Genomic DNA in all organisms is constantly threatened by different kinds of endogenous and exogenous agents, yielding a variety of DNA lesions 1, 2. Among them, the apurinic/apyrimidinic (abasic, AP, Fig. 1A) site produced from the hydrolysis of a nucleotide’s glycosidic bond is one of the most frequent spontaneous DNA lesions, and induced by DNA alkylating and oxidative agents, ionizing radiation, and UV light 3, 4, 5, 6. AP sites are cytotoxic because they stall DNA replication and transcription 7, 8. The AP site can undergo β-elimination spontaneously or catalyzed by enzymes or polyamine molecules to yield a 3′-phospho-α,β-unsaturated aldehyde (3′-PUA, Fig. 1B) within a single-strand break 9, 10, 11, 12. The AP site is mainly repaired by base excision repair (BER) initiated by AP endonucleases or lyases [13]. AP endonucleases are subdivided into two different families, i.e., exonuclease III (Exo III) and endonuclease IV (Endo IV), based on structural folding and amino acid sequence similarity [14]. Escherichia coli (E. coli) and Saccharomyces cerevisiae (S. cerevisiae) have both types while humans only have the former one.
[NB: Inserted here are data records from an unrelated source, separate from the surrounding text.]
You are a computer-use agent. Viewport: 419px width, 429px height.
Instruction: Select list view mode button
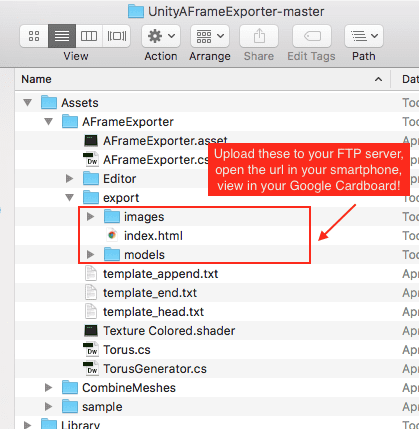(x=62, y=36)
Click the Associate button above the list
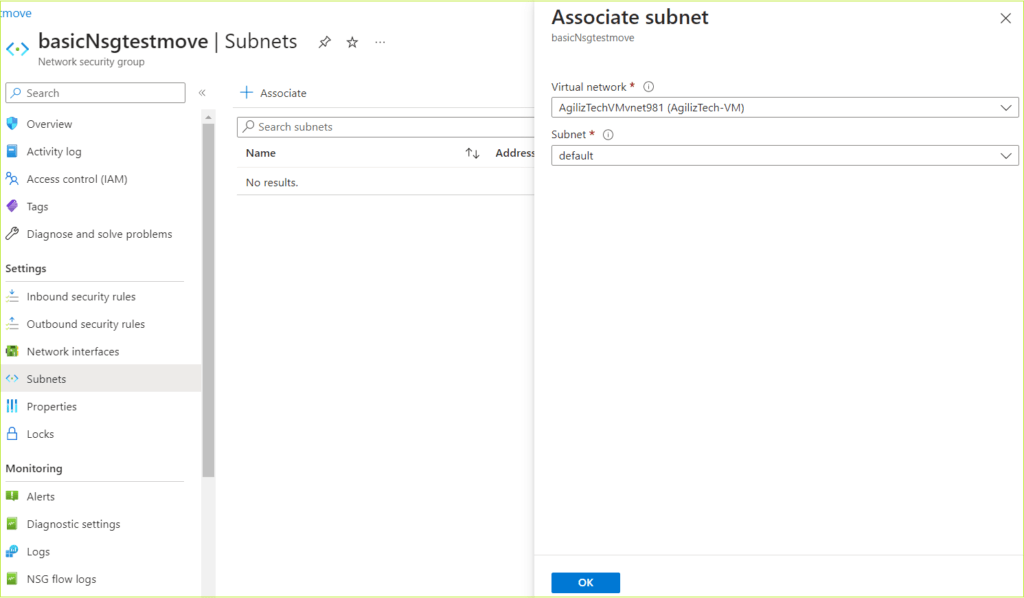This screenshot has height=598, width=1024. click(270, 92)

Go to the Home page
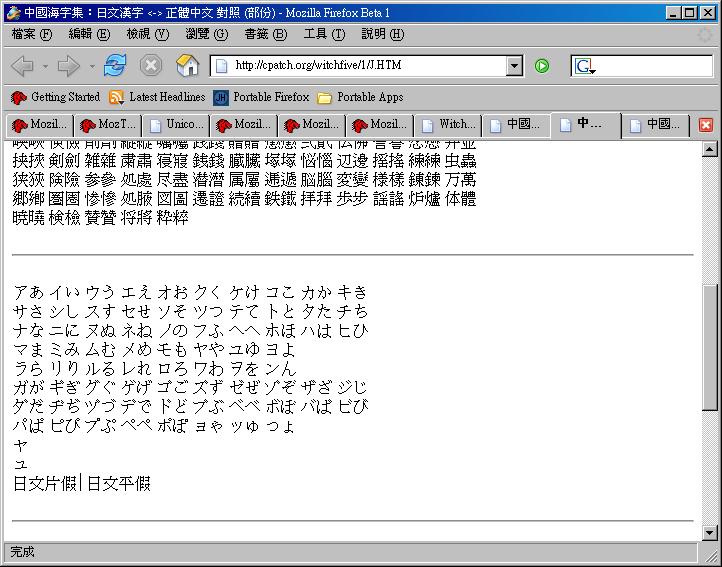187,66
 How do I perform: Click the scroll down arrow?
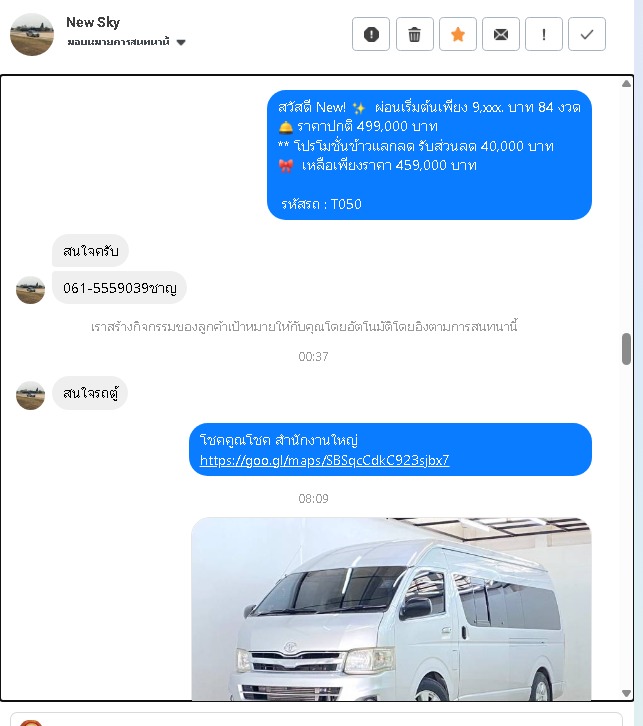626,693
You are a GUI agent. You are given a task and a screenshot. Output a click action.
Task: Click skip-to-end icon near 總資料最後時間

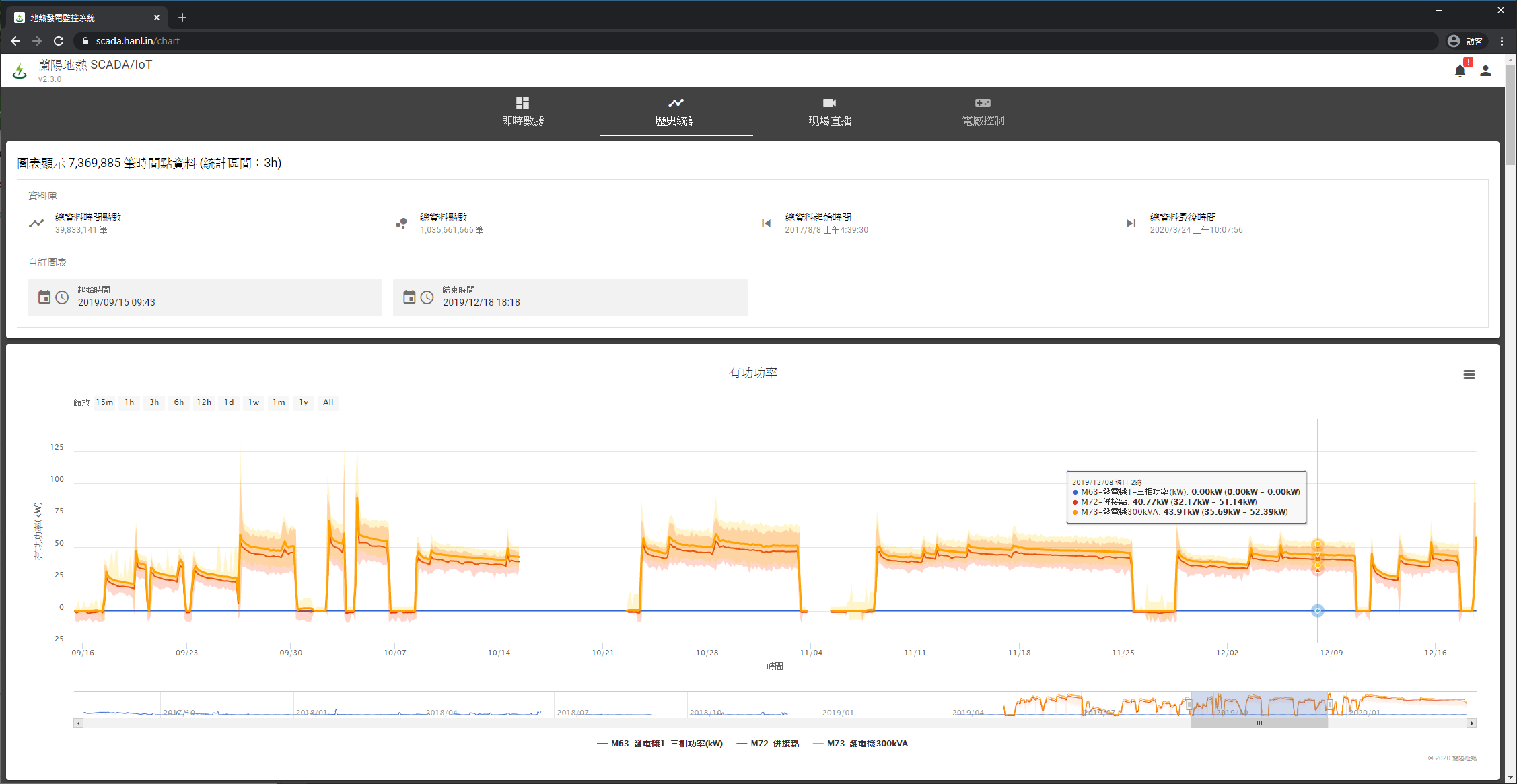1131,223
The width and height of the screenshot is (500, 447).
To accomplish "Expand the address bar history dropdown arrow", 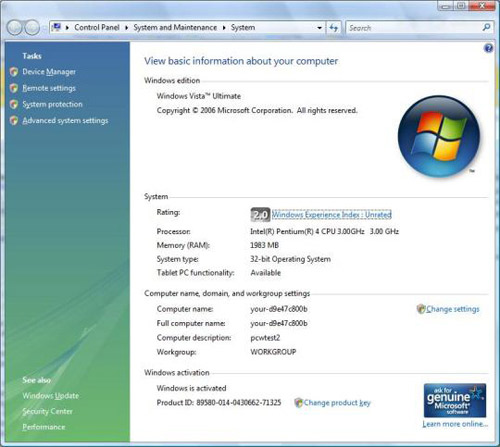I will coord(319,28).
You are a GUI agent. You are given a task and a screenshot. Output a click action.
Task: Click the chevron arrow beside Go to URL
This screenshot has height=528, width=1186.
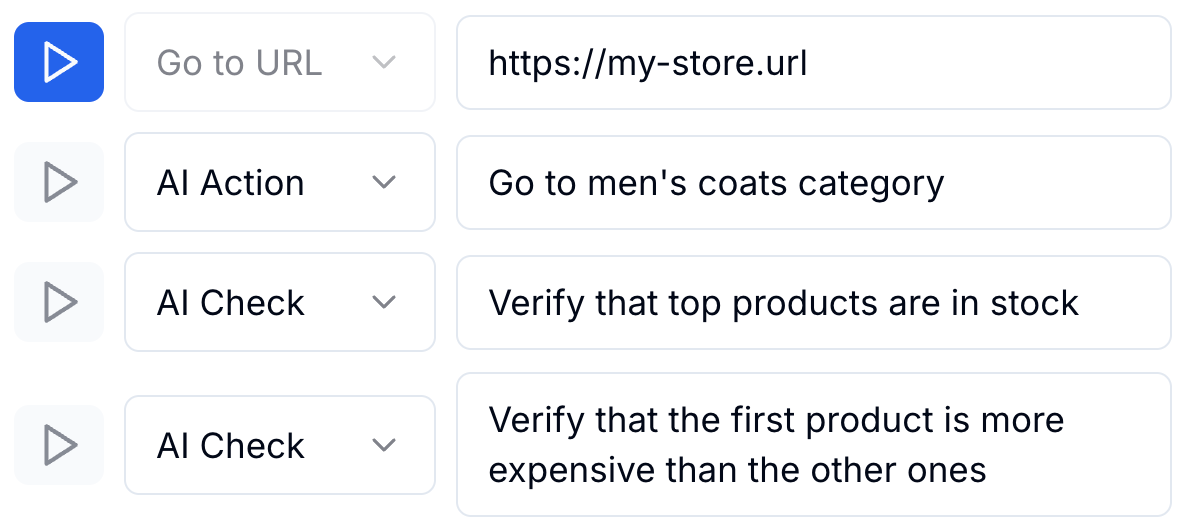click(x=384, y=62)
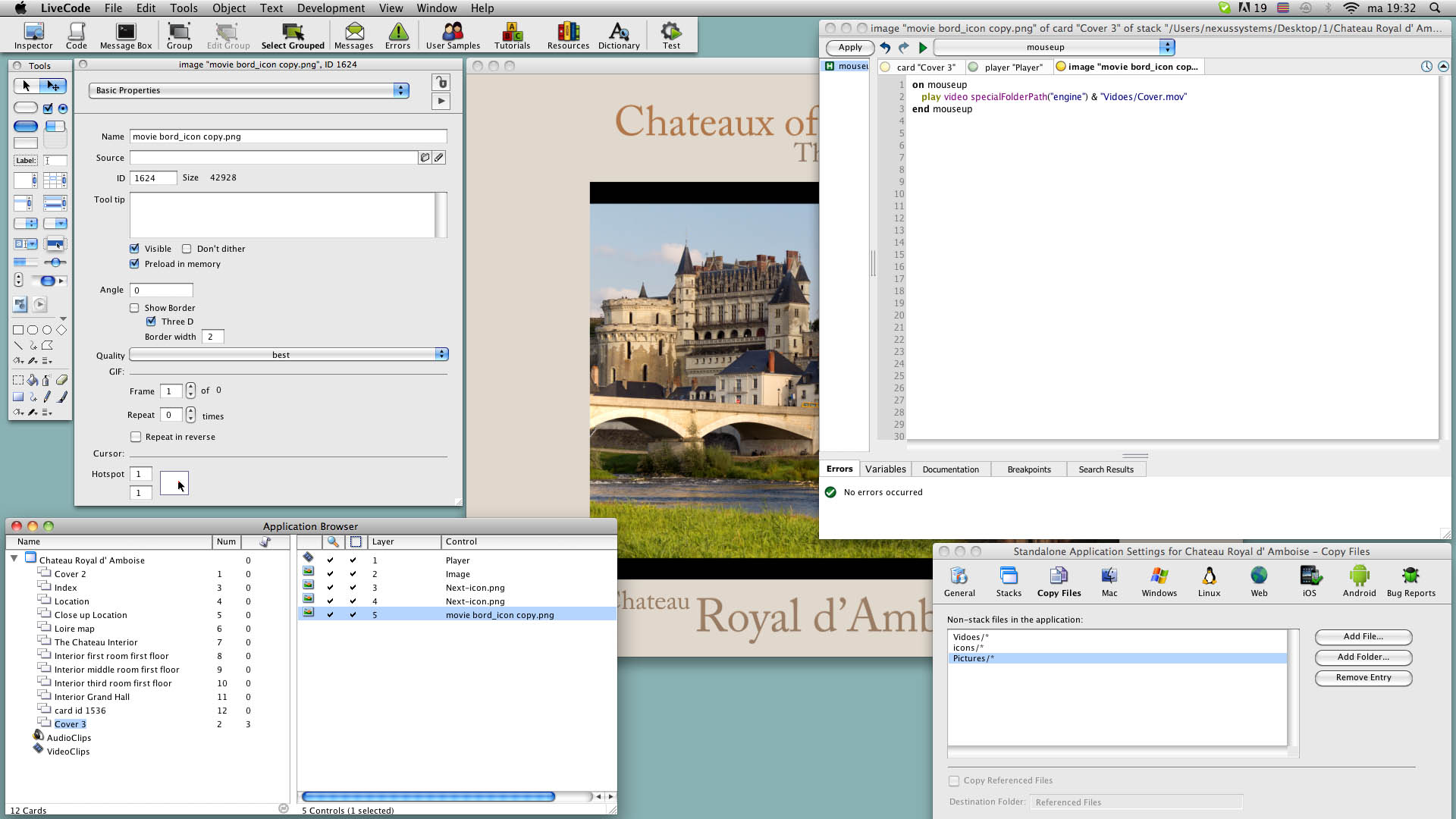1456x819 pixels.
Task: Open the Quality dropdown set to best
Action: click(x=288, y=355)
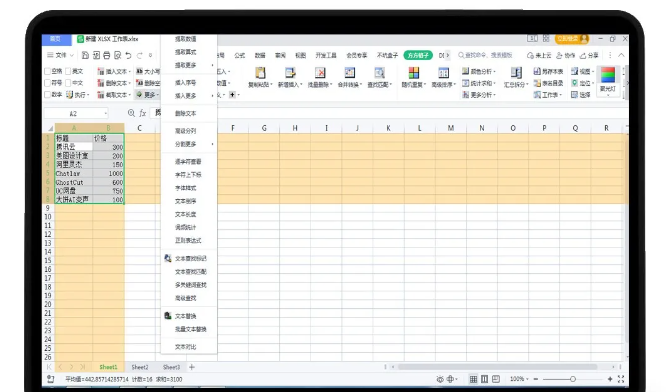Click the 汇总拆分 icon
The width and height of the screenshot is (669, 392).
(x=516, y=73)
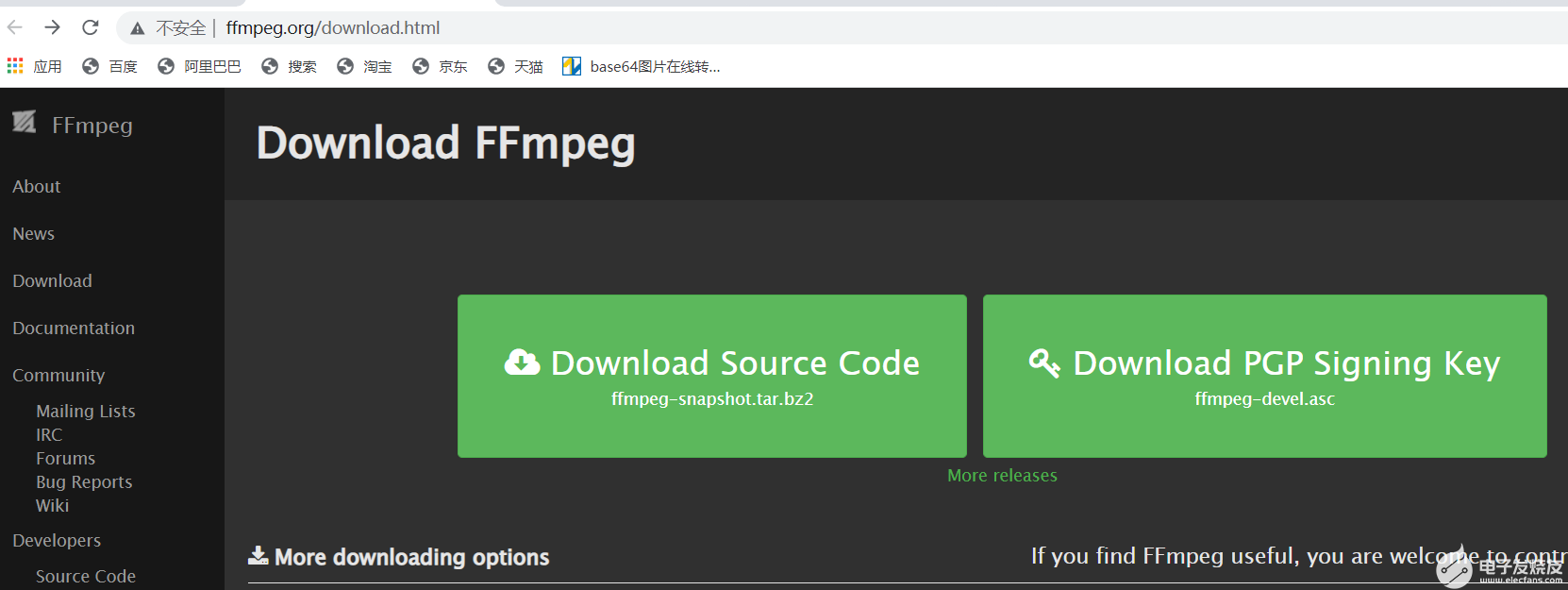The height and width of the screenshot is (590, 1568).
Task: Go to Documentation in the sidebar
Action: (74, 329)
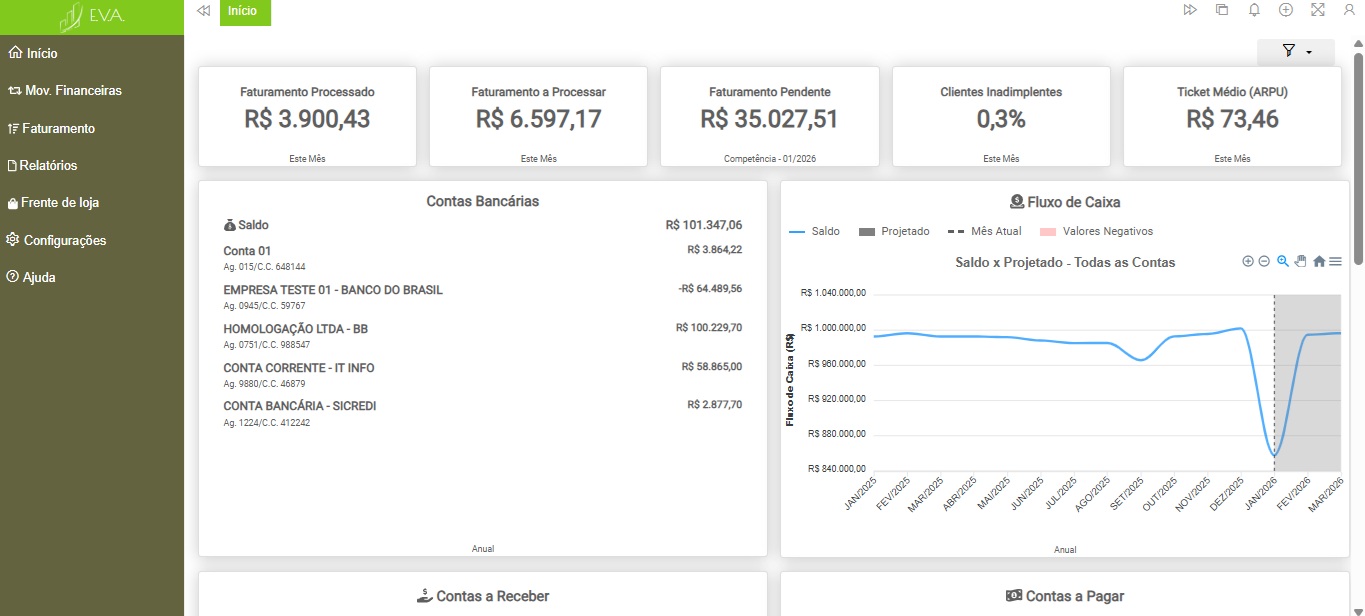Click the notifications bell icon
This screenshot has height=616, width=1365.
pos(1254,10)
S. cerevisiae AP endonuclease 1 (yApn1) belongs to the Endo IV family that accounts for greater than 97% of the total AP endonuclease activities [15]. This enzyme is also a 3′ to 5′ exonuclease, 3′-phosphodiesterase, and has nucleotide incision activity that incises oxidized DNA lesions, such as 5,6-dihydro-2′-deoxyuridine 16, 17, 18. To our knowledge, the known substrates (e.g., AP site and 3′-PUA) of yApn1 are small DNA lesions. In this study, we reported that yApn1 repairs two types of bulky DNA-peptide cross-links (DpCs) and DNA-protein cross-links (DPCs) arising from AP sites and 3′-PUA.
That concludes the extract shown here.